(Data to process):
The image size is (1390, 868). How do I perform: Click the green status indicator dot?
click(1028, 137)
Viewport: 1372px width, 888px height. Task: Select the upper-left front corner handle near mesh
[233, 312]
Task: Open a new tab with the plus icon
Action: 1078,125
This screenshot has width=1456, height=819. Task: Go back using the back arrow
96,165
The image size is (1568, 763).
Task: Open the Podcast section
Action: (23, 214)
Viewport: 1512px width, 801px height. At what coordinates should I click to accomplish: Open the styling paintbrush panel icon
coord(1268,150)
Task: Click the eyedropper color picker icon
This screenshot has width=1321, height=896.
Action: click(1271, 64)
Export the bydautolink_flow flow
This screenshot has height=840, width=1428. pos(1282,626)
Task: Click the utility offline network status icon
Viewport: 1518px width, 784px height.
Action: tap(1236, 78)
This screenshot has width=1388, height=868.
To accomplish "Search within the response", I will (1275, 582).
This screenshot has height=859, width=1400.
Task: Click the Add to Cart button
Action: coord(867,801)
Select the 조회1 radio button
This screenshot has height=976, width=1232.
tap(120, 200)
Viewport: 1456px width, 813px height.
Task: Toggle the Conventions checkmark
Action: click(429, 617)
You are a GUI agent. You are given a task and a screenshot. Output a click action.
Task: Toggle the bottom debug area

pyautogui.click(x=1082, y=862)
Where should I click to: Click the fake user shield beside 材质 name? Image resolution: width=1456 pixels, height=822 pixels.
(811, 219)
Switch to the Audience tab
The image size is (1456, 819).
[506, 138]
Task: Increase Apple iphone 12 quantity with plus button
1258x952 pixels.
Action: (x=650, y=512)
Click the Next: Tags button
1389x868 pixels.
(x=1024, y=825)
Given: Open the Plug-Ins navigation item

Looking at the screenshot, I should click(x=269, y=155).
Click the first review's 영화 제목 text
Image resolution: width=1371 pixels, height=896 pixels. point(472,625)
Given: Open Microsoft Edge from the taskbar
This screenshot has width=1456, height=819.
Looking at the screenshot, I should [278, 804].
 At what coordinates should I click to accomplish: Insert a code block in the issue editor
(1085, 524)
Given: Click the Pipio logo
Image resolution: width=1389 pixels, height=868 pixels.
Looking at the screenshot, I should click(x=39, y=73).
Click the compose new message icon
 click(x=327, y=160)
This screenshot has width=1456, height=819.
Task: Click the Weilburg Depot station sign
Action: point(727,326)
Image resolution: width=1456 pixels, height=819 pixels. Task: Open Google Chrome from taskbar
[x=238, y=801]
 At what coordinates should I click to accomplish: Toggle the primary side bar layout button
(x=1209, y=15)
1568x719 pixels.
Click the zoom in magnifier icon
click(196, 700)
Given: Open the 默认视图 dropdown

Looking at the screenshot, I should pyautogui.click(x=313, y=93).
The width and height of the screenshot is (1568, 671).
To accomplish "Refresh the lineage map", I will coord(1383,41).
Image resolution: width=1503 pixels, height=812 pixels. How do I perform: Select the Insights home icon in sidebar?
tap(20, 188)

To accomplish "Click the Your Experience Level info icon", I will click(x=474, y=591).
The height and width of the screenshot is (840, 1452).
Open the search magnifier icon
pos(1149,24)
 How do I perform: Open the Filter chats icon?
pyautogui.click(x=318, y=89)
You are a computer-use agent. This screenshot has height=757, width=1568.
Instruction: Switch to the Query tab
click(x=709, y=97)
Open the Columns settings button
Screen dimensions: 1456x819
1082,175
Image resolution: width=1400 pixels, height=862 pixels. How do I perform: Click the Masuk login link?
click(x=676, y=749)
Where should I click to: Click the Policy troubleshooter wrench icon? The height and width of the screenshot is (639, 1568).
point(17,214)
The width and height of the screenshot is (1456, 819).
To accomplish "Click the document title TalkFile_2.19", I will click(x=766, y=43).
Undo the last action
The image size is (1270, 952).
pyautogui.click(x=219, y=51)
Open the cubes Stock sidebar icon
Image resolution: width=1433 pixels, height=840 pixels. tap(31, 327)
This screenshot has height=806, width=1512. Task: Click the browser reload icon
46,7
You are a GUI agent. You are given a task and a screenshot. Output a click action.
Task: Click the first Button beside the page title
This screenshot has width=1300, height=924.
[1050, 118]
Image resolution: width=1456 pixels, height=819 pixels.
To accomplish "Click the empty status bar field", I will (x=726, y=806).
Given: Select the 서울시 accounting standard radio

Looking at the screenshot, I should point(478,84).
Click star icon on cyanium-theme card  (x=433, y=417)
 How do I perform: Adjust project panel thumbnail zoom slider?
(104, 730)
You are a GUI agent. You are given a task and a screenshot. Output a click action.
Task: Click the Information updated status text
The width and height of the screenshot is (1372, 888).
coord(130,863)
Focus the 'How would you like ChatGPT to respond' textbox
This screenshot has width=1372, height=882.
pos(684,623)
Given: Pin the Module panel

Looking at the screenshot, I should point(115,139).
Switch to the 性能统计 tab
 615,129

(Exercise requirements): Your answer must consist of every line in the listing that contains "title".

(Problem solution):
To accomplish "Click the document title TalkFile_2.19", I will click(x=766, y=43).
Task: Click the first Button beside the page title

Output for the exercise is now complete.